+++ TEXT SHOWN +++

Nearly a century after the formation of the Muslim Brotherhood or The Society of the Muslim Brothers, Western countries still generally stereotype Middle Eastern countries for unfair treatment of women without examining their own mistakes.
The Arab Spring, a grassroots movement for democracy and human rights, has been demonized, while social progress remains unclear.
Two professors gave a panel presentation on “Women, Religion and the Uprisings in the Middle East” to shed light on this controversy yesterday at the Ruth Dill Johnson Crockett Building on Douglass campus.
Sponsored by the Rutgers Department of Women’s and Gender Studies and Center for Middle Eastern Studies, each professor took a different approach in analyzing problems.
Beata Kowalska, a professor at Jagiellonian University in Poland, centered her presentation on the struggle Jordanian women face for equality in citizenship.
“Feminist sisterhood and feminist solidarity [are crucial] in times of huge conservative backlash and religious waves all over the world,” Kowalska said.
Only a Jordanian male may pass on his citizenship to his children. A foreign wife can obtain citizenship after three years of marriage if she is an Arab and after five years if she is not.
“The marriage of Jordanian women to Palestinian men is seen as disloyalty to the nation,” she said.
Such policies are supported by religious tradition. Kowalska cited section 33 of the Quran, which says “call them by the names of their fathers.” This becomes a serious political problem when there are 84,711 Jordanian women married to non-Jordanian men.
The result is thousands of lives destabilized by fear. The children of these families are always under threat of being expelled from school.

+++

Do the following statements agree with the article about the panel on women, religion and the Middle East uprisings? Answer yes or no for each, quoting the words of the article that decide it.
(a) A foreign wife who is not an Arab can obtain Jordanian citizenship after three years of marriage.
(b) The panel was sponsored by the Rutgers Department of Women's and Gender Studies and the Center for Middle Eastern Studies.
(c) Beata Kowalska teaches at a university in Poland.

+++ DATA PROVIDED +++

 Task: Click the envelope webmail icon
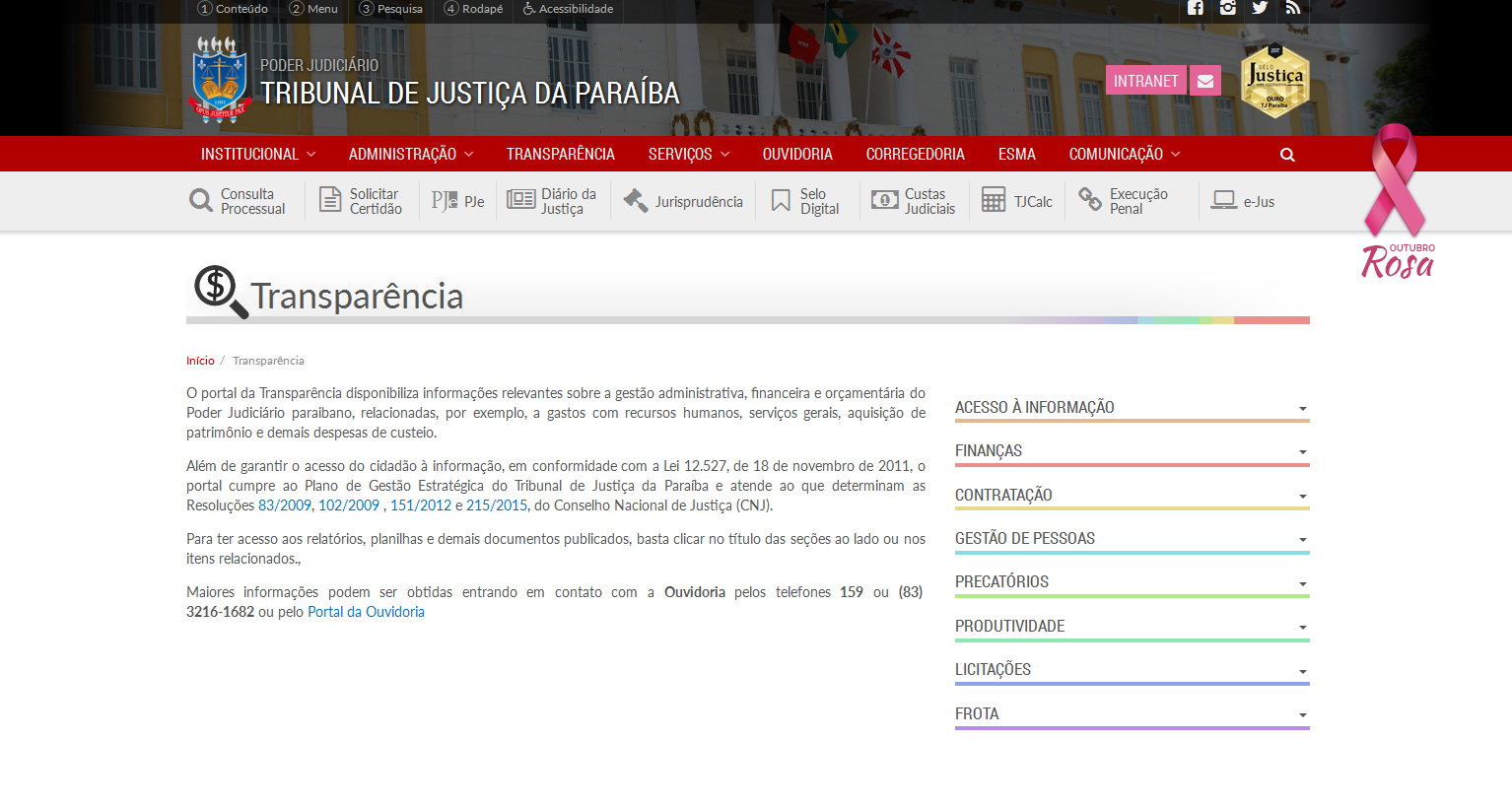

+++

* [WRITTEN ANSWER]:
(a) No: "A foreign wife can obtain citizenship after three years of marriage if she is an Arab and after five years if she is not."
(b) Yes: "Sponsored by the Rutgers Department of Women’s and Gender Studies and Center for Middle Eastern Studies"
(c) Yes: "Beata Kowalska, a professor at Jagiellonian University in Poland"